KURZE ÜBUNG: Ersetzen Sie in sämtlichen Datensätzen „Zane Ave“ durch „Zane Avenue“, und geben Sie die Zeilen ansonsten unverändert wieder.

DATENAUFLISTUNG:
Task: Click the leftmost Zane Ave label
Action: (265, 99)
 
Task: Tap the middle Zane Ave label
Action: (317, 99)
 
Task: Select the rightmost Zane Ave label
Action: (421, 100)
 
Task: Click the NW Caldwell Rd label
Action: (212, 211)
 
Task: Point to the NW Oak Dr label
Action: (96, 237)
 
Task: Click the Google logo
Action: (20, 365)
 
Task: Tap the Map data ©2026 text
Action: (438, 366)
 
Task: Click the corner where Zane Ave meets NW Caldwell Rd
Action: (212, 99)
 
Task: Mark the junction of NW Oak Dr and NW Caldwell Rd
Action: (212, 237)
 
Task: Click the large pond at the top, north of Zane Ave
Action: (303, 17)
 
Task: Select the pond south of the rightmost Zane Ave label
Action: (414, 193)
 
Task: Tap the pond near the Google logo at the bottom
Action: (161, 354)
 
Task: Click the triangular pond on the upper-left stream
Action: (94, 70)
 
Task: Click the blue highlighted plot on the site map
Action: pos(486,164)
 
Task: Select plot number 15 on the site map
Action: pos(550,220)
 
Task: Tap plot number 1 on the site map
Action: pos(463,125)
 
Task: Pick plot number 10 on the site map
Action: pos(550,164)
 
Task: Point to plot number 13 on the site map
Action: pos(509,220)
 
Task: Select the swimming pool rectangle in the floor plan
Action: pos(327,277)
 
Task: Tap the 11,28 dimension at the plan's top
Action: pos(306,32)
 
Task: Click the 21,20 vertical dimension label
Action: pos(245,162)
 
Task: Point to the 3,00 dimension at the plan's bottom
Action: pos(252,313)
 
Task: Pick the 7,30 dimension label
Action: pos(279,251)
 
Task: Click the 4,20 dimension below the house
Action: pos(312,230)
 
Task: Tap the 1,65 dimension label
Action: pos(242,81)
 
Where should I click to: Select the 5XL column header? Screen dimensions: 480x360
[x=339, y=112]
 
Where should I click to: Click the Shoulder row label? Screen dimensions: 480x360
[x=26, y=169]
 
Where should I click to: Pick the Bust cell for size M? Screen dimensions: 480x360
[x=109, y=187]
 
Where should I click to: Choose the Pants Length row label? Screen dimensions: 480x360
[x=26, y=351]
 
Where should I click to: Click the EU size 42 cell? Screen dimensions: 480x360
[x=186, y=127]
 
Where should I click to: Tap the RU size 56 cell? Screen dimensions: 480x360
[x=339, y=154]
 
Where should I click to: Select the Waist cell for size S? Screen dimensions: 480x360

SCHRIFTLICHE LÖSUNG:
Task: Click the leftmost Zane Avenue label
Action: (265, 99)
 
Task: Tap the middle Zane Avenue label
Action: (317, 99)
 
Task: Select the rightmost Zane Avenue label
Action: (421, 100)
 
Task: Click the NW Caldwell Rd label
Action: (212, 211)
 
Task: Point to the NW Oak Dr label
Action: (96, 237)
 
Task: Click the Google logo
Action: (20, 365)
 
Task: Tap the Map data ©2026 text
Action: (438, 366)
 
Task: Click the corner where Zane Avenue meets NW Caldwell Rd
Action: (212, 99)
 
Task: Mark the junction of NW Oak Dr and NW Caldwell Rd
Action: (212, 237)
 
Task: Click the large pond at the top, north of Zane Avenue
Action: (303, 17)
 
Task: Select the pond south of the rightmost Zane Avenue label
Action: (414, 193)
 
Task: Tap the pond near the Google logo at the bottom
Action: (161, 354)
 
Task: Click the triangular pond on the upper-left stream
Action: (94, 70)
 
Task: Click the blue highlighted plot on the site map
Action: pos(486,164)
 
Task: Select plot number 15 on the site map
Action: pos(550,220)
 
Task: Tap plot number 1 on the site map
Action: pos(463,125)
 
Task: Pick plot number 10 on the site map
Action: pos(550,164)
 
Task: Point to plot number 13 on the site map
Action: pos(509,220)
 
Task: Select the swimming pool rectangle in the floor plan
Action: pos(327,277)
 
Task: Tap the 11,28 dimension at the plan's top
Action: pos(306,32)
 
Task: Click the 21,20 vertical dimension label
Action: pos(245,162)
 
Task: Point to the 3,00 dimension at the plan's bottom
Action: pos(252,313)
 
Task: Pick the 7,30 dimension label
Action: pos(279,251)
 
Task: Click the 4,20 dimension below the house
Action: pos(312,230)
 
Task: Tap the 1,65 dimension label
Action: pos(242,81)
 
Where should I click to: Select the 5XL column header? Screen dimensions: 480x360
[x=339, y=112]
 
Where should I click to: Click the Shoulder row label? Screen dimensions: 480x360
[x=26, y=169]
 
Where should I click to: Pick the Bust cell for size M? Screen dimensions: 480x360
[x=109, y=187]
 
Where should I click to: Choose the Pants Length row label? Screen dimensions: 480x360
[x=26, y=351]
 
Where should I click to: Click the EU size 42 cell? Screen dimensions: 480x360
[x=186, y=127]
 
Where should I click to: Tap the RU size 56 cell? Screen dimensions: 480x360
[x=339, y=154]
 
Where should I click to: Select the Waist cell for size S? Screen dimensions: 480x360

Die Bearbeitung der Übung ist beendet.